Substance alimentaire, grasse, onctueuse, que l'on extrait, en la battant, de la crème de lait de vache. Battre le beurre. Beurre frais. Beurre frais battu. Beurre salé. Beurre fondu. Beurre gras. Beurre de Bretagne. Des rôties au beurre. Des tartines de beurre. Une livre de beurre. De la friture au beurre. Un potage au beurre. Pot de beurre. Pot à beurre. Beurre fort, Beurre dont l'odeur et le goût indiquent qu'il tourne au rance. Lait de beurre, Espèce de petit lait qui demeure dans la baratte, après qu'on a fait le beurre. Beurre noir, Beurre fondu qu'on a laissé noircir dans la poêle. Des œufs au beurre noir. Raie au beurre noir. Fig. et pop., Avoir les yeux pochés au beurre noir, Avoir les yeux gonflés, meurtris et noirs.

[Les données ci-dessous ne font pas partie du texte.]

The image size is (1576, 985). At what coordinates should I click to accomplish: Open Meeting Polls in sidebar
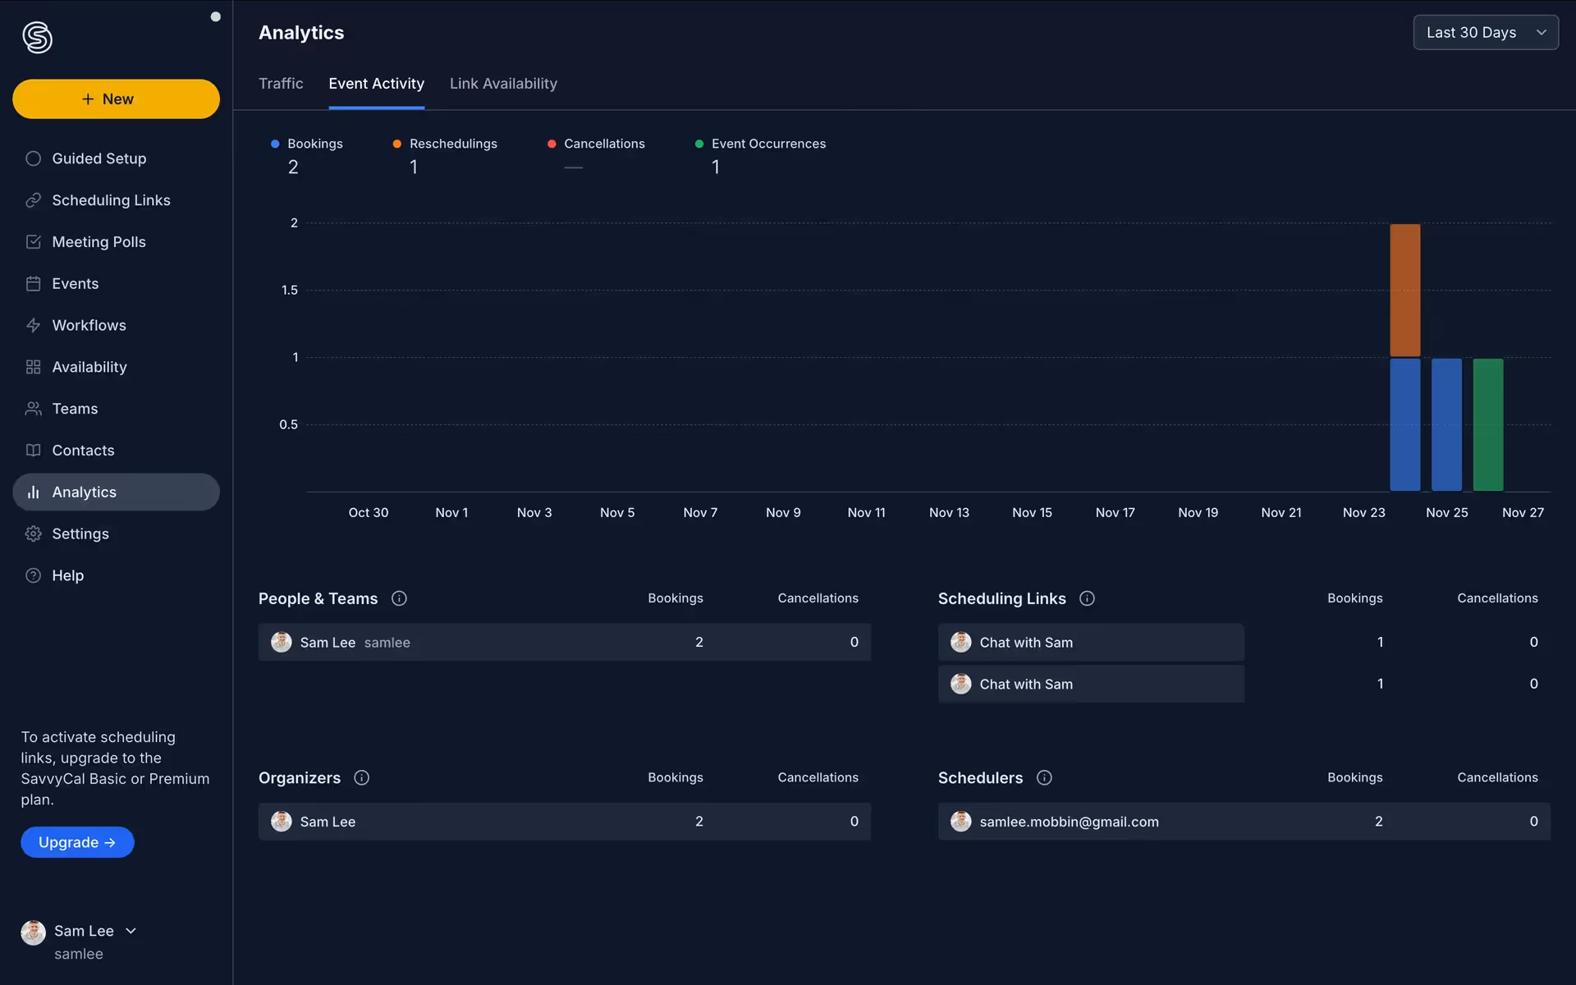(99, 242)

Prov. et fig., Promettre plus de beurre que de pain, Promettre plus qu'on ne veut ou qu'on ne peut tenir. Il se dit aussi de quelques Substances grasses et concrètes que l'on retire de différents végétaux. Beurre de coco. Beurre de cacao.

Littré (1872-1877)

BEURRE (beu-r') s. m.
  • 1L'un des principes constituants du lait de la vache et de quelques autres quadrupèdes mammifères, comme la brebis, la chèvre, etc.

    Substance grasse que l'on tire de la crème du lait en la battant. Beurre frais. Beurre salé. On inventa des charges de conseillers du roi contrôleurs aux empilements des bois, des contrôleurs-visiteurs de beurre frais, des essayeurs de beurre salé, Voltaire, Louis XIV, 30. Lait de beurre, petit-lait qui reste dans la baratte quand on a fait le beurre.

    Fig. Promettre plus de beurre que de pain, promettre plus qu'on ne peut, qu'on ne veut tenir.

    Fig. et familièrement. On y entre comme dans du beurre, cela se coupe, se fend, s'ouvre sans résistance.

    Terre de beurre, elle fondra au soleil, dicton des marins pour désigner un brouillard lointain qu'un œil inexpérimenté prend pour la terre.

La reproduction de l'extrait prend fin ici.